リレーショナルデータベースがわからないと、この先の話がいまいち理解できないと思うので、軽く触れておきます。リレーショナルデータベースとは、リレーショナル(関係、関連)なデータベースです。

…と言われても、これだけだと結局何なの?となると思うので、肝となる主キーの設計を具体例を挙げて説明します。

例えば、1クラス、1科目のテストの点数を管理したいとします。 ここで扱いたい情報を羅列してみると以下の通りです。

  • 名前
  • 出席番号
  • 学籍番号
  • 点数

もし、「名前」をキーにすると、同姓同名の人がいたらどうなるでしょう。

【成績表(名前をキーにした場合)】

名前出席番号学籍番号点数
田中太郎1202400180
鈴木花子2202400295
田中太郎3202400360

これだと「”田中太郎”の点数を出して」とシステムにお願いしたとき、80点なのか60点なのか分からなくなってしまいます。

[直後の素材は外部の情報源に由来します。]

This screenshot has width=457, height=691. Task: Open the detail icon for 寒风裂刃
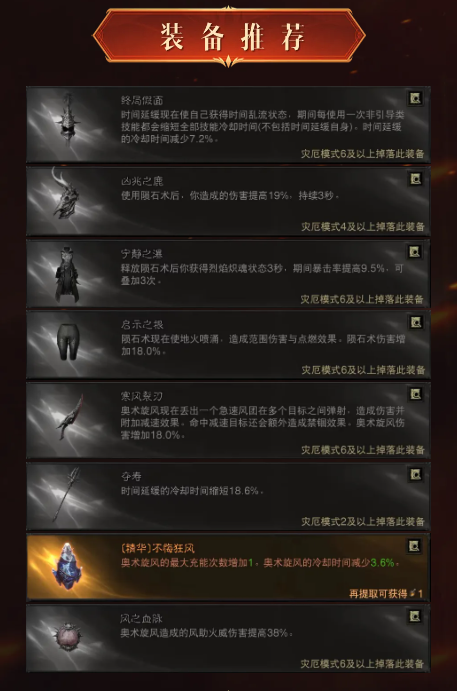(415, 394)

「じゃあ、クラス内で絶対にかぶらない『出席番号』をキーにすればいいのでは?」と思うかもしれません。確かに1クラスだけなら動きます。しかし、システムが拡張され「2クラス分」のデータを管理することになったらどうでしょうか?

【成績表(クラスが増えた場合)】

クラス名前出席番号学籍番号点数
A組田中太郎1202400180
A組鈴木花子2202400295
B組佐藤一郎1202403570

A組の1番(田中さん)と、B組の1番(佐藤さん)で「出席番号1」が重複してしまいました。これではまた特定できなくなってしまいます。

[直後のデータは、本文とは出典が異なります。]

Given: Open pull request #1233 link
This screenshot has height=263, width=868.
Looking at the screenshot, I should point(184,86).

そこで主キー(一意に取り出すための絶対的な条件:プライマル)を見直す必要が出てきます。クラスが増えても、学校全体で絶対に重複しない「学籍番号」の出番です。これを主キーに設定すれば、システムがどれだけ拡張されても、誰のデータかを確実に1つに特定できるようになります。

もし、複数科目の点数を管理したくなったら?

ここまでは「1科目だけ」のシンプルな話でした。

もしこれが、国語、数学、英語……と複数科目になったらどうやって管理すればいいでしょうか?

さきほどの表の横に「国語の点数」「数学の点数」と列を増やしていく方法もありますが、それだと新しい科目が追加されるたびに、データベースの構造(表の形)そのものを改造しなければならず、大変です。

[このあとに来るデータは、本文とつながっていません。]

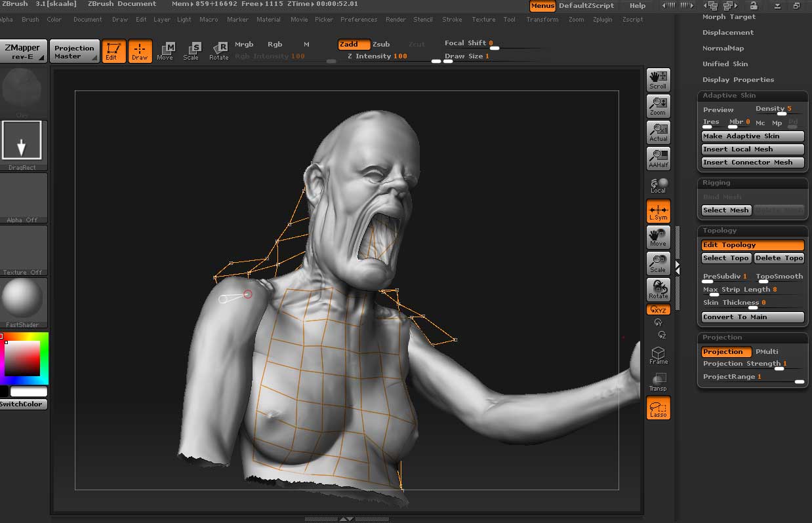Disable Edit Topology mode
This screenshot has height=523, width=812.
(x=752, y=245)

学籍番号 (主キー)クラス出席番号名前国語数学科目数だけ増える
2024001A組1田中太郎8090
2024035B組1佐藤一郎7080


そこで、「生徒の情報」の表と「科目別のテストの点数」の表を別々に分けて作ります。(これを正規化と言ったりします。)

【生徒テーブル】

学籍番号 (主キー)クラス出席番号名前
2024001A組1田中太郎
2024035B組1佐藤一郎

【科目別点数テーブル】

学籍番号科目点数
2024001国語80
2024001数学90
2024035国語70

こうすることで、新しい科目のテストがあっても【科目別点数テーブル】に新しい行を追加していくだけで済みます。「田中太郎くんの数学の点数は?」と調べたいときは、2つの表を「学籍番号」という共通のキーで紐づけて(リレーションさせて)データを取り出します。

さらに、「科目ごとの平均点を出したい」となったときも、点数テーブルだけを見て「科目が『国語』の点数を全部足して人数で割る」といった処理がプログラムで非常に簡単にできるようになります。

まとめ:これがどうして重要なのか?

このように、「データを役割ごとに表(テーブル)に分割し、共通のキーで関係性を持たせて管理する」仕組みこそが、リレーショナルデータベースの正体です。

一見、ただの学校の成績管理の話に見えるかもしれません。しかし、この「データをどう切り分けて、どう主キーで関連付けるか」という設計思考は、今後のゲーム開発やシステム設計において極めて重要になってきます。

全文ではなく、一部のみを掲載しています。